*Your assignment:*
Each line from the one containing "1162x610 pixels." through the end of the data must be retyped exactly, and no other line.

(Input records Opens)

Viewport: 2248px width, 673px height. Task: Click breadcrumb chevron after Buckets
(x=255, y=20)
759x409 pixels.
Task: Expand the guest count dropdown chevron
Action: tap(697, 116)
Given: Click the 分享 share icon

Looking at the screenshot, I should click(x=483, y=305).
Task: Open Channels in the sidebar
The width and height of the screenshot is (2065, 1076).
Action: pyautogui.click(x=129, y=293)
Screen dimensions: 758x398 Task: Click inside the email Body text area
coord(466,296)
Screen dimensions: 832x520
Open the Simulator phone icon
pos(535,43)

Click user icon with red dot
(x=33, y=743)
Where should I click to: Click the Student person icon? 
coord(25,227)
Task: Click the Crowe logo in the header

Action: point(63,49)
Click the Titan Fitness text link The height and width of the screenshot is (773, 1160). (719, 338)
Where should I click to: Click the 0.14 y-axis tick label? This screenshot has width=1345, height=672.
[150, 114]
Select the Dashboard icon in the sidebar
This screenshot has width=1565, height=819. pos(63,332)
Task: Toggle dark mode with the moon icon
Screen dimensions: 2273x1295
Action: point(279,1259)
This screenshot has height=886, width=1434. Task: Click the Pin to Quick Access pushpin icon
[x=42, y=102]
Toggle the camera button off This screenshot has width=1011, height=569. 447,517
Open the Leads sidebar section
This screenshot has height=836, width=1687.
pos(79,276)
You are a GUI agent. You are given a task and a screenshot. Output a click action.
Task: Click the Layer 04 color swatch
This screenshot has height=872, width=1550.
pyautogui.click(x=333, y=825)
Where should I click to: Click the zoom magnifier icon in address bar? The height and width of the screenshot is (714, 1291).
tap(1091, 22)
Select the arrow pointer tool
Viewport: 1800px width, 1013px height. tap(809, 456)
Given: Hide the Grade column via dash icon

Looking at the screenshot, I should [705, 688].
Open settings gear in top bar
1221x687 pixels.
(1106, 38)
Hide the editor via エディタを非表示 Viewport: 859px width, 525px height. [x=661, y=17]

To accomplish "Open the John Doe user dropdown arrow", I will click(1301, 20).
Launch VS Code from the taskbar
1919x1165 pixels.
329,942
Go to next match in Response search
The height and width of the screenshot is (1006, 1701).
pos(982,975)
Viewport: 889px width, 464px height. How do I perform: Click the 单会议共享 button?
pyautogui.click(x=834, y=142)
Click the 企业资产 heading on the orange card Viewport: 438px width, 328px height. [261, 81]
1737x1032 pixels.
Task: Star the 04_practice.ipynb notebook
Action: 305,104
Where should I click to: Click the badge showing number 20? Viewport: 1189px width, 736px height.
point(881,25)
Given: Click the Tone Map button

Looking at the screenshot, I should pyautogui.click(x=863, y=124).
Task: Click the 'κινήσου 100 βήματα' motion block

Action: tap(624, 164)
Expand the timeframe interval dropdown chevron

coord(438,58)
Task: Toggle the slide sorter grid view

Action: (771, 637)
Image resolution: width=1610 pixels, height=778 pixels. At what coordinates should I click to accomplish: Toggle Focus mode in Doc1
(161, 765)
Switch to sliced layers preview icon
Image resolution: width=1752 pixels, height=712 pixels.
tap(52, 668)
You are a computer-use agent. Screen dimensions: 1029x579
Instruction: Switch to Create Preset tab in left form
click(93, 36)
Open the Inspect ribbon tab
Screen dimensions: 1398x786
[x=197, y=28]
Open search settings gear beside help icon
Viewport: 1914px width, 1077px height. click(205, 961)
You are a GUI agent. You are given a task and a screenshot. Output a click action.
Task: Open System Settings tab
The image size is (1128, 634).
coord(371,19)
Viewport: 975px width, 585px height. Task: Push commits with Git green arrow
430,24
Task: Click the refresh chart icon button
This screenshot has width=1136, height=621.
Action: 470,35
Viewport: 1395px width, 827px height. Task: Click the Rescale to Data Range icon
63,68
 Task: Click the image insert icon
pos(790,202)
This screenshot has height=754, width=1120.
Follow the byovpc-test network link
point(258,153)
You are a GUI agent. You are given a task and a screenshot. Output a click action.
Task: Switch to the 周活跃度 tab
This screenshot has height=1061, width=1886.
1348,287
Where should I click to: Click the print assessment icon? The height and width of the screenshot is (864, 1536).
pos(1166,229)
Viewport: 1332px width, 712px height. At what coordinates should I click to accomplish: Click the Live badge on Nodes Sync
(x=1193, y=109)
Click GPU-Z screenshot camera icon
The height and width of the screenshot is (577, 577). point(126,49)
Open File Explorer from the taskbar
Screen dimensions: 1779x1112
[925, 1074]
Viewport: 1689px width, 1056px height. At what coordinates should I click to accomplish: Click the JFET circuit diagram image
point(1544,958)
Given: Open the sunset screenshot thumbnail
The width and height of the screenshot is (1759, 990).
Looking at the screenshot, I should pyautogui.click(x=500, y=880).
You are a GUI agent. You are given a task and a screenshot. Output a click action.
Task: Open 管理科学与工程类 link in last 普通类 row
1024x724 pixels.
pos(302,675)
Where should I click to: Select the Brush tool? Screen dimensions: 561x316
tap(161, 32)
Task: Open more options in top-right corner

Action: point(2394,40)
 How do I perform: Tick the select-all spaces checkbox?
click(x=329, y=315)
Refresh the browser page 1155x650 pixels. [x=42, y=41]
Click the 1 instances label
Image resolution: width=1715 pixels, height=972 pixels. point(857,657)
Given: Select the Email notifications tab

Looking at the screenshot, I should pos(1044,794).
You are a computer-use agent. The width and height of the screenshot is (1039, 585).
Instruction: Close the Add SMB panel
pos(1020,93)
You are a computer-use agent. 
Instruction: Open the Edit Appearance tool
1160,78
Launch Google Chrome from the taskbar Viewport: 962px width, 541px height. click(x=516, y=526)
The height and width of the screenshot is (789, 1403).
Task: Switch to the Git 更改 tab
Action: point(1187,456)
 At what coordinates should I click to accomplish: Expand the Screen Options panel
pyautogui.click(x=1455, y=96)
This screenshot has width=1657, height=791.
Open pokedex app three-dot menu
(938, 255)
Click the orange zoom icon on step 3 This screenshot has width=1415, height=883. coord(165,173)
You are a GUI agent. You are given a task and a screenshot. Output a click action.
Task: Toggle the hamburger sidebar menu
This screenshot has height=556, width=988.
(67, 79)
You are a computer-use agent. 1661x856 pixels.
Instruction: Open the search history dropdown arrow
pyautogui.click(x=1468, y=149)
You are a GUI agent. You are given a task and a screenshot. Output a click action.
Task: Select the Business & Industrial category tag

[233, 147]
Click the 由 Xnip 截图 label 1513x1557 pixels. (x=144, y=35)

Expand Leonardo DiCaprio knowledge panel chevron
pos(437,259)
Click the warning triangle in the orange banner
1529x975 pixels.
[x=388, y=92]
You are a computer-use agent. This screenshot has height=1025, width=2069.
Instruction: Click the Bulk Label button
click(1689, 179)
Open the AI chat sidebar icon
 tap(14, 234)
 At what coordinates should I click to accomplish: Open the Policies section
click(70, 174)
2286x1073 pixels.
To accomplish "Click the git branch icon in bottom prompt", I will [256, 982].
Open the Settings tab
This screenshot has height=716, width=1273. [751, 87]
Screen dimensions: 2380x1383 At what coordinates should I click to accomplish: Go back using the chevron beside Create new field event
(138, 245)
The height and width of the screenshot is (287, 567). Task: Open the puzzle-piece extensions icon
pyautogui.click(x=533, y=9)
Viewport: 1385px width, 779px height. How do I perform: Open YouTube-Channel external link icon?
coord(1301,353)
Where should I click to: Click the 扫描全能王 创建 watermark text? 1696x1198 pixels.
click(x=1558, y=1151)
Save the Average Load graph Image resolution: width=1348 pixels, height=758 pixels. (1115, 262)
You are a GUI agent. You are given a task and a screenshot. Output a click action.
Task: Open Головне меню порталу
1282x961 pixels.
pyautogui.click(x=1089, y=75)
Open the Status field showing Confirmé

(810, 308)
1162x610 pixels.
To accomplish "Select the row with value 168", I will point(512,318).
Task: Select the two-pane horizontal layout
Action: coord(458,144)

(Input records Closes)

*Task result:*
1162x610 pixels.
To accomplish "Select the row with value 168", I will point(512,318).
Task: Select the two-pane horizontal layout
Action: coord(458,144)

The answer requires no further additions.